§ Passage for review
Thursday, June 07, 2007
Pioneer Press
by NICK KATZ | STAFF WRITER

State health officials urge residents to take mosquito-repellant precautions after the West Nile virus was recently detected in Skokie.

Environmental Health Officer Bonnie Burnett said the Illinois Department of Public Health began testing mosquitos for the virus May 1. So far batches in three counties have tested positive, including one taken May 21 in Skokie. Mosquitos collected May 7 in DuPage County and a batch collected May 11 in Tazwell County have also tested positive, according to the state health department.

This is the seventh year the state has been hit with the virus, which first surfaced in 2002.

Burnett said health officials cannot predict how extensive the West Nile problem will be this year. Human cases usually do no turn up until at least July.

"They never know. If the spring is wet and the summer is hot and dry it tends to increase the amount of cases," she said.

"We did have a very wet spring and it was warmer than normal." she added. "But nobody knows."

No human or animal cases of West Nile-related diseases have been reported yet this year, according to the state.

In 2006 there were 215 human cases statewide with 10 deaths. That figure included 57 in suburban Cook County and another 29 in the City of Chicago.

In 2005 there were 252 human cases statewide with 12 of those fatal. In Cook County there were 135 human cases reported, 99 of those in the suburbs.

§ Task prompt
Will you duplicate the portion of the West Nile article between "This is the" and "in the suburbs.", inclusive?

§ Data extracts
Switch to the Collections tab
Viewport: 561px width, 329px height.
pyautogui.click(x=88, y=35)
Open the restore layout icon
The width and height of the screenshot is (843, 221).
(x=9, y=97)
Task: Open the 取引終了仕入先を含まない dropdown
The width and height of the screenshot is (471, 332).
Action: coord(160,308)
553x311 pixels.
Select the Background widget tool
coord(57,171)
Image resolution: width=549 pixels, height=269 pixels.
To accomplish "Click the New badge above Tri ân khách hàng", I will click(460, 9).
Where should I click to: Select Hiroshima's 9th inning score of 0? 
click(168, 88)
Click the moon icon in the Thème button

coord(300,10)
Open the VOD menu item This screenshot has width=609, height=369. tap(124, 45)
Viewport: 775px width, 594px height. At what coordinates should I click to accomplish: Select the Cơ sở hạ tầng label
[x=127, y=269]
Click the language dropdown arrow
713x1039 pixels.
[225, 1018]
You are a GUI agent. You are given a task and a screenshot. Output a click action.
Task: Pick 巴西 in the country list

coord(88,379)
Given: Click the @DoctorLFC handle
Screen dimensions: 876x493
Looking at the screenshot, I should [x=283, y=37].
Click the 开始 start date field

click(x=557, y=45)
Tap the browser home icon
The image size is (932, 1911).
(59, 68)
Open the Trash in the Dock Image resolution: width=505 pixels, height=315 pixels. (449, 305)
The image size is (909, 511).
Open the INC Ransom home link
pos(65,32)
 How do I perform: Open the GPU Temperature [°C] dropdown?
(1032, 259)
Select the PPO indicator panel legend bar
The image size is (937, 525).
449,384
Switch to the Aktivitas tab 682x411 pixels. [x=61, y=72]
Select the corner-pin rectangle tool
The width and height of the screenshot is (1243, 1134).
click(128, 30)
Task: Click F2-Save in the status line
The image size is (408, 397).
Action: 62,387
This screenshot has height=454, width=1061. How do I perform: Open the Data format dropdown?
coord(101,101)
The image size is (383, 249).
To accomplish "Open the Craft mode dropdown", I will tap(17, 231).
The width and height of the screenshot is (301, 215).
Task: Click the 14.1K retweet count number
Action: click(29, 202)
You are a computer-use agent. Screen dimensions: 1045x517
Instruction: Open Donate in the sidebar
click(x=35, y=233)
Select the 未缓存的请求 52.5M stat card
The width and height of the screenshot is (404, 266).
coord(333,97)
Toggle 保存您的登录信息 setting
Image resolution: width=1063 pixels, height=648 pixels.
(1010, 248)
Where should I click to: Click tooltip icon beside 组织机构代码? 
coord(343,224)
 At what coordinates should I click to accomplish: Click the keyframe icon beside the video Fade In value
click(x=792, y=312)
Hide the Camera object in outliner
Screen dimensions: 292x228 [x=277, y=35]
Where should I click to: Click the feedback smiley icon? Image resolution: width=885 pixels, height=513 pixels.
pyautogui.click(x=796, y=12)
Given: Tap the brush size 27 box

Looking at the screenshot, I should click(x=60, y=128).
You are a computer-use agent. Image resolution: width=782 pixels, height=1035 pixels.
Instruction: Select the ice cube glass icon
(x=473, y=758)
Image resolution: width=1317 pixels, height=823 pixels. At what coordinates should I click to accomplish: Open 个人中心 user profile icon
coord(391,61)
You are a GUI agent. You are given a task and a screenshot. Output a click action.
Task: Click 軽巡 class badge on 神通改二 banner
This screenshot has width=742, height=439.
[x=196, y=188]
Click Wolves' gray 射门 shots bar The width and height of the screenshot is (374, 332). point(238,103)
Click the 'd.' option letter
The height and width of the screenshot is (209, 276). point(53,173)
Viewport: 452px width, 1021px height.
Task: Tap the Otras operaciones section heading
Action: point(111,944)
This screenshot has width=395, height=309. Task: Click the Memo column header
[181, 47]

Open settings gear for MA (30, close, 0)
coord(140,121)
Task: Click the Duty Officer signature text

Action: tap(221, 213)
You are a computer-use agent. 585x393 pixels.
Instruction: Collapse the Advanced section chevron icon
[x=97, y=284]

§ Solution for this problem
This is the seventh year the state has been hit with the virus, which first surfaced in 2002.

Burnett said health officials cannot predict how extensive the West Nile problem will be this year. Human cases usually do no turn up until at least July.

"They never know. If the spring is wet and the summer is hot and dry it tends to increase the amount of cases," she said.

"We did have a very wet spring and it was warmer than normal." she added. "But nobody knows."

No human or animal cases of West Nile-related diseases have been reported yet this year, according to the state.

In 2006 there were 215 human cases statewide with 10 deaths. That figure included 57 in suburban Cook County and another 29 in the City of Chicago.

In 2005 there were 252 human cases statewide with 12 of those fatal. In Cook County there were 135 human cases reported, 99 of those in the suburbs.